La llamada “democracia real” que tanto éxito tuvo durante el 15-M no es más que un conjunto de vaguedades ideales tan poco eficaces para la gestión de la realidad como “gobierno del pueblo” o expresiones semejantes. Y es que los criterios para decidir si un país es o no es democrático no se pueden construir en el vacío o en torno a un ideal de democracia que nunca se precisa. Se construye sobre derechos y libertades concretas: libertad de expresión, participación política, Estado de derecho, limitación del poder y control del mismo, respeto a las minorías, etc…

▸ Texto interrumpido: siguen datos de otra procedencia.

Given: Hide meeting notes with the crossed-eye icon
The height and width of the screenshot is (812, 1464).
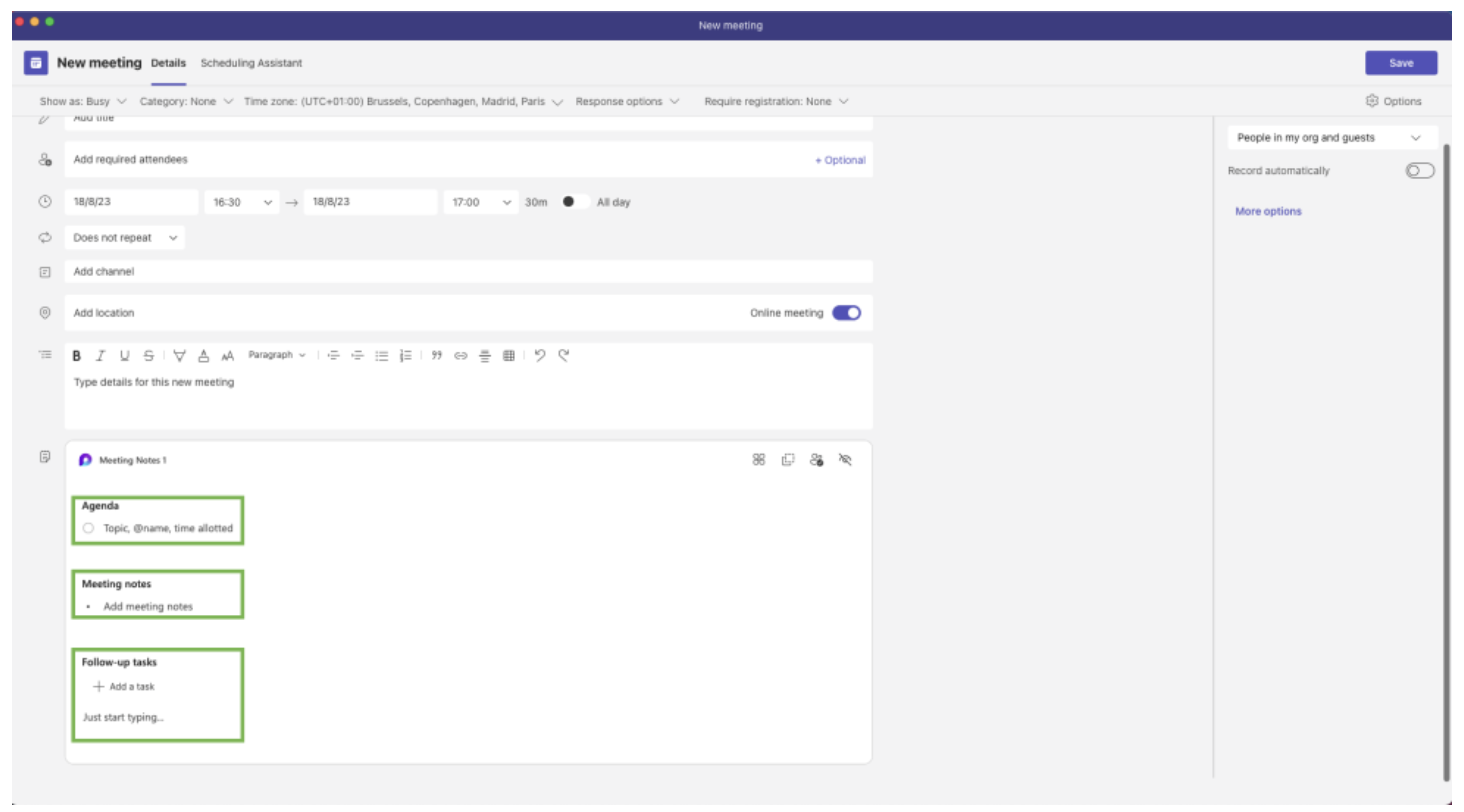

En último término la impugnación a la totalidad es producto de una izquierda aburguesada y puramente identitaria que, censurando la realidad en su conjunto, es incapaz de poner en valor los avances sociales de los que ella misma disfruta y que les son negados a otros. Es la actitud de quien nada se juega, porque está en el lado privilegiado de la sociedad y puede permitirse el lujo de decir que todo es igualmente malo. No se trata de celebrar una realidad que es muy imperfecta sino de evitar los juicios a la totalidad que, pretendiendo hacer tabula rasa, nos impiden distinguir lo malo de lo menos malo, o incluso de lo bueno.